The carbon storage of grasslands should not be underestimated however. Most of it is sequestered underground, where it is less vulnerable to wildfire too.


Boreal forests have a complex interaction with the climate system. The masking impact of trees on the snow underneath means the albedo or reflectivity of a boreal forest during winter is quite low -> absorption of heat in contrast to a tundra where the snow is fully exposed -> reflection of heat. Bonan 2008 [0] is an excellent discussion of the land surface heat balance globally. A google search for the title should give you a few links to a readable PDF.

[0] https://science.sciencemag.org/content/320/5882/1444.full


The general idea is that ecosystems consisting of grasslands with herds of large herbivores are better than any others at rapidly fixing carbon and building rich soils, significantly more so than forests. The way this works is that grasses have very dense root systems and grow fast, especially when they are being cyclically grazed down to a stub (but not totally removed... goats don't work here because they don't leave enough). The herbivores in turn process that biomass into high-quality fertilizer and spread the micronutrients around by migrating between areas of different soil composition. The result is that the top few meters of soil are filled with a mixture of living and aerobically decaying grass roots, creating relatively stable humic compounds which serve as long-term carbon storage.

There is quite a bit of evidence for that theory... it's not completely uncontroversial, but people who have tried it in practice, i.e. raising cattle by the Voisin method or using Alan Savory's "Holistic Management" or similar approaches, usually swear by it, and theoretically it makes makes enough sense to warrant further investigation.


Over-grazing and compaction of the soil can be a real problem however.


yep, exactly what humanity needs now to go to hell faster is less forests.


The goal of this project is to replace tundra with grasslands. And tundra isn't a forest really, it's quite the opposite: https://en.m.wikipedia.org/wiki/Tundra


Errr, the article you're quoting says:

> Tundra vegetation is composed of dwarf shrubs, sedges and grasses, mosses, and lichens.

So, they want to replace grassland with... grassland (maybe with less shrubs)?


The topsoil in tundra is really thin, is rock basically and is ultra-poor and acidic. Very different ecosystems.

To remove the layer of soil is easy but to make it appear again magically... not. You need thousands of years in some cases.


Do you have some data showing that the amount of carbon stored in Siberian forests has a more significant warming effect than the methane escaping from the warming ground?


More carbon in the air = bad.

More carbon in trees = good. Maybe we could have a chance.

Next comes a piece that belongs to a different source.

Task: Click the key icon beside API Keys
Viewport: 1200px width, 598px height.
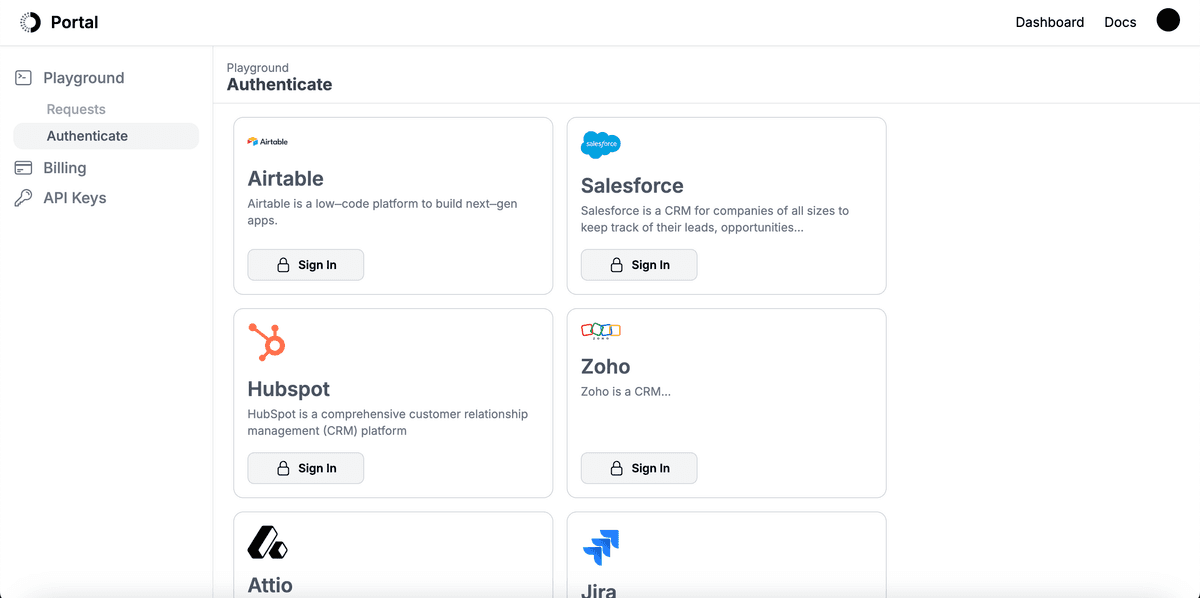Action: point(22,197)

I think that is not so difficult to understand the concept after so many decades talking about it.

Russia has a 23% of the forests in all the planet. Bigger than Amazonas.


More carbon in the ground is also good, and in arctic permafrost can store much more carbon than trees.

Russian and Canadian forests are bigger than tropical forests, but they are much less productive, contain much less life and therefore much less carbon than tropical forests. That's why restoring the native grasslands (which were destroyed by humans) would be an improvement.


That's not so much about converting the forest as about restoring the old ecosystem that have been destroyed by people in stone age. Both tundra and taiga are very low productivity desert like environments that have replaced rich natural grasslands.